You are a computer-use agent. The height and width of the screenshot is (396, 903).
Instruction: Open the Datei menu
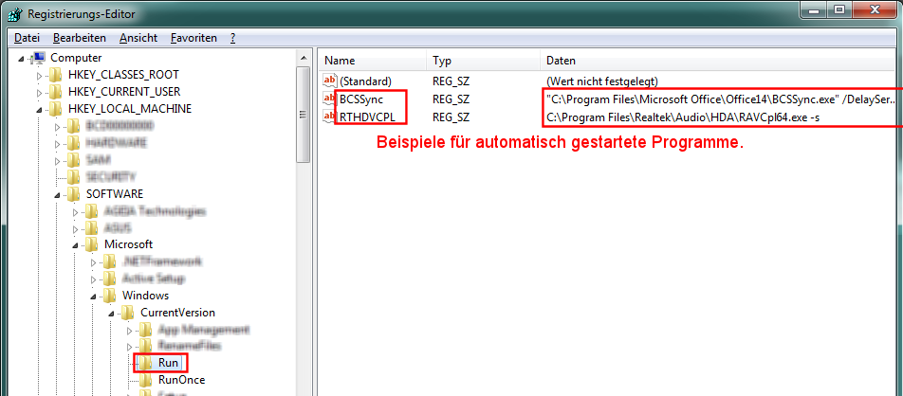[27, 38]
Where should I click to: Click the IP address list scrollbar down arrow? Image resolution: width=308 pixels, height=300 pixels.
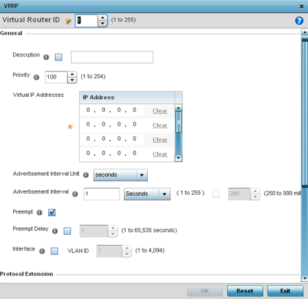(x=178, y=158)
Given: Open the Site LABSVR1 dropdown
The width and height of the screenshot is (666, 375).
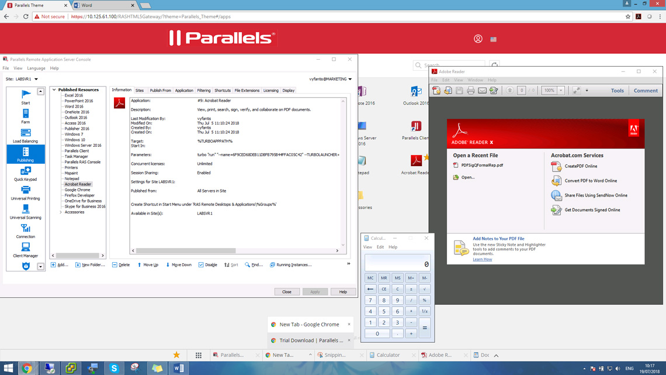Looking at the screenshot, I should [36, 79].
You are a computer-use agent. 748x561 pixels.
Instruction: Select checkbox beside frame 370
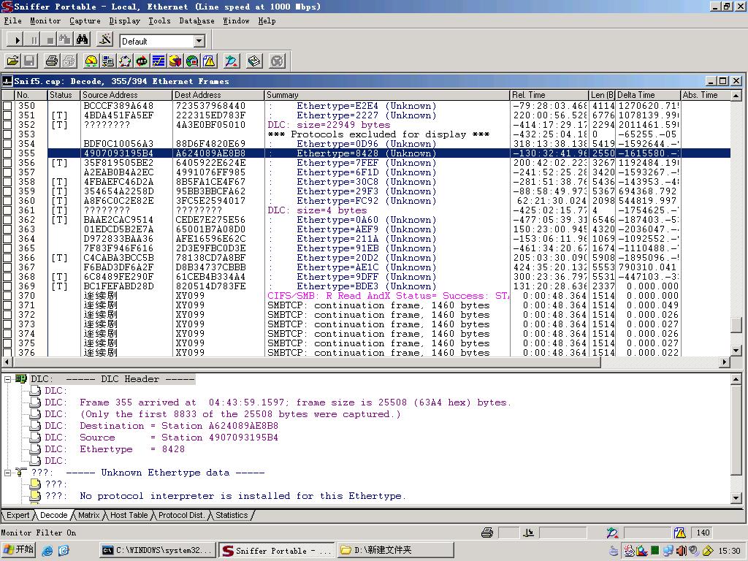pos(7,296)
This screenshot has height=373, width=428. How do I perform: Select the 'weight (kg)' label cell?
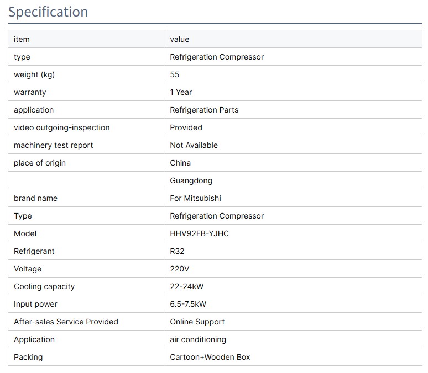point(34,74)
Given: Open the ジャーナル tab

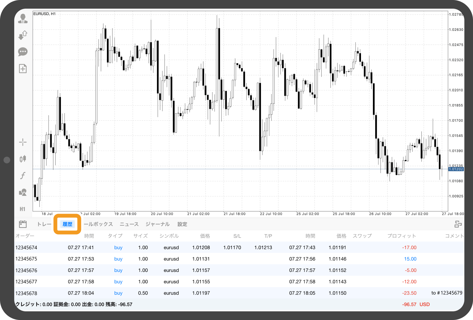Looking at the screenshot, I should [x=157, y=224].
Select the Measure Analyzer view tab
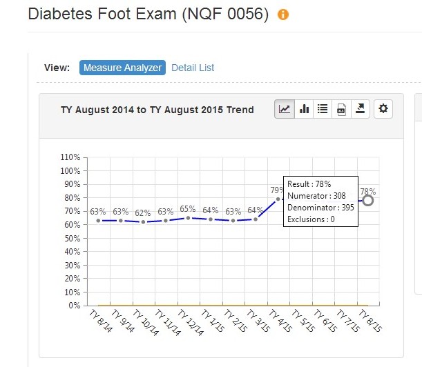422x367 pixels. 122,68
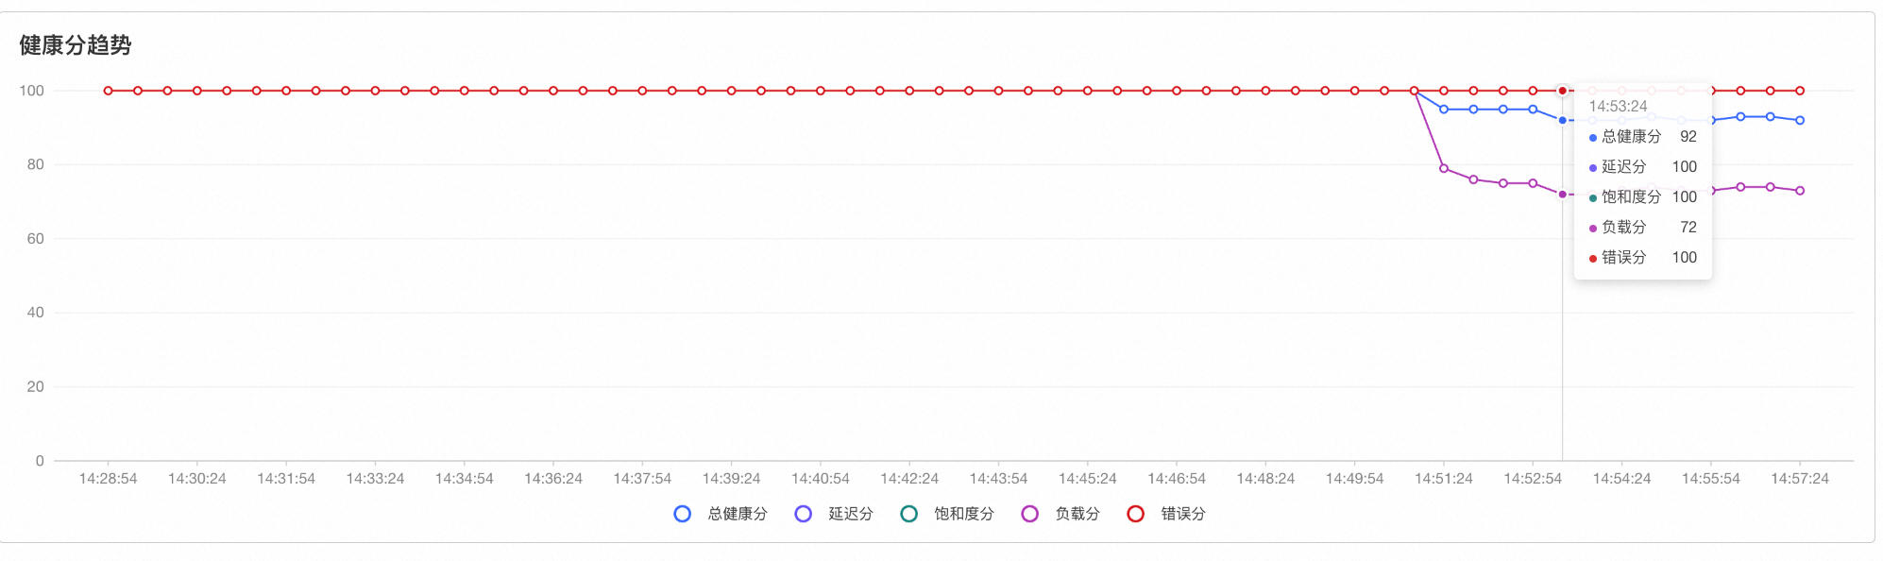
Task: Toggle the 负载分 legend circle icon
Action: (1030, 514)
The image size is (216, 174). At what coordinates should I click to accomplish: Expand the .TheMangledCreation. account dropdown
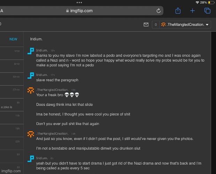208,25
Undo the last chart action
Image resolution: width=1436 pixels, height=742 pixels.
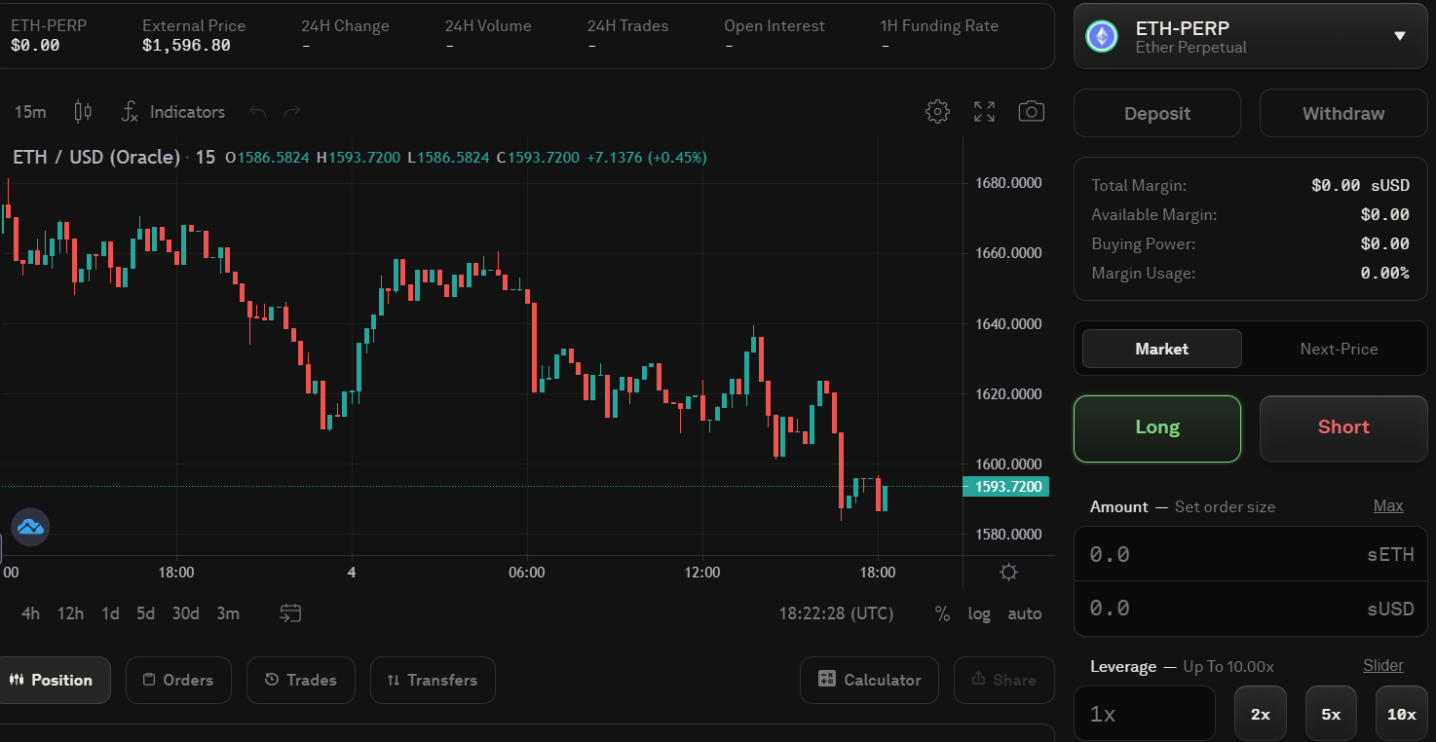pos(258,112)
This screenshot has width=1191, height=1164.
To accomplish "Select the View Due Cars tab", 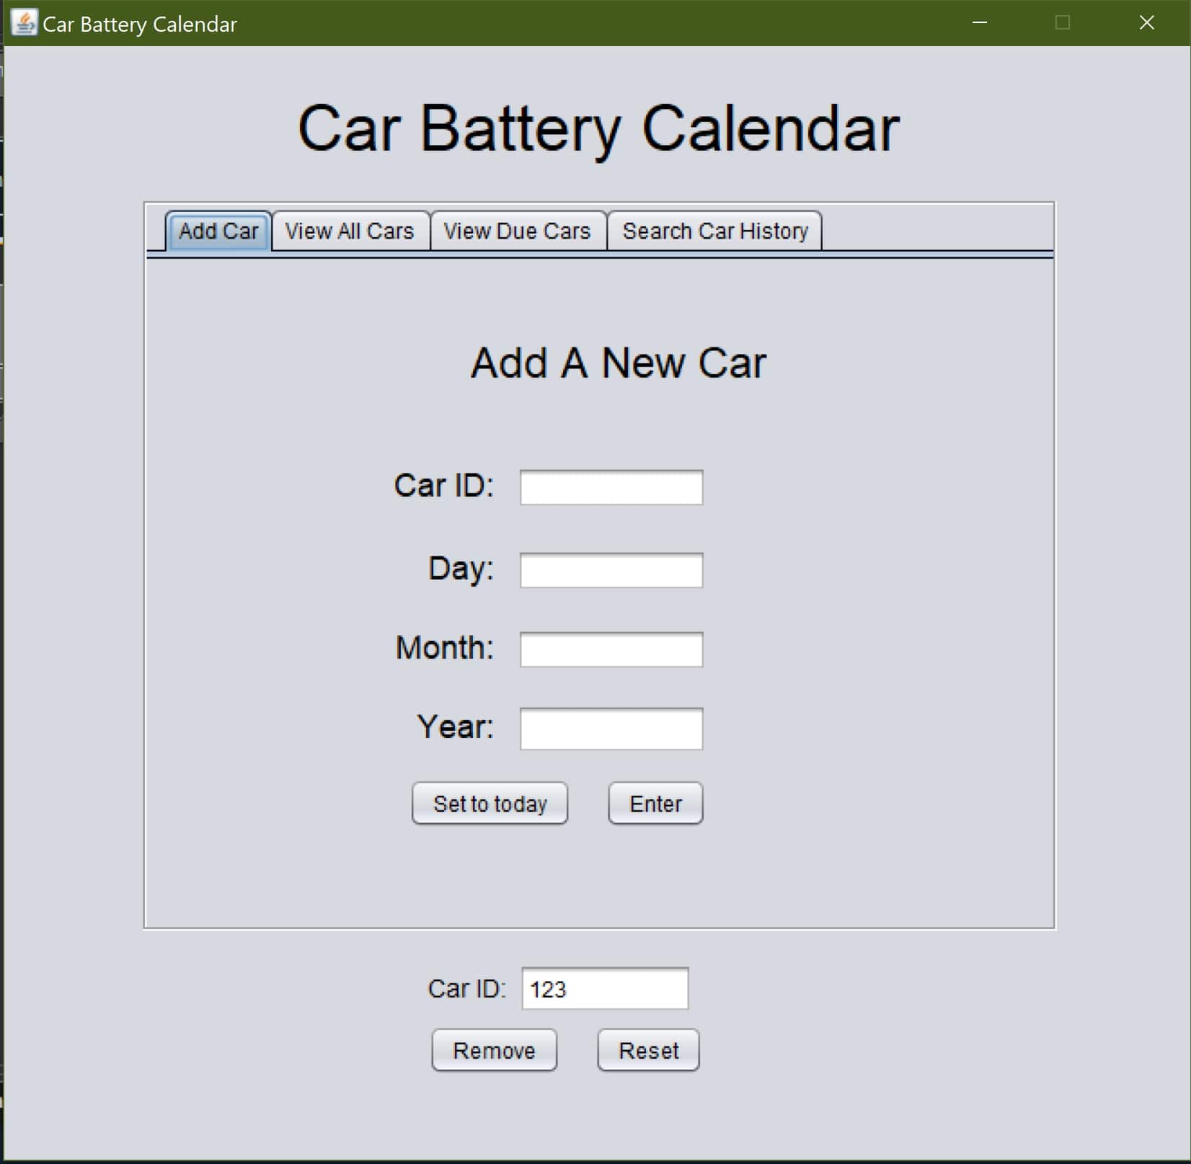I will point(517,231).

· · · · ·

▶ Problem to work on:
Taking the records above as input, show every line in which the word "computer" is present.

▶ Output of the exercise:
You are a computer-use agent. The height and width of the screenshot is (396, 903).
You are a computer-use agent. 748x561 pixels.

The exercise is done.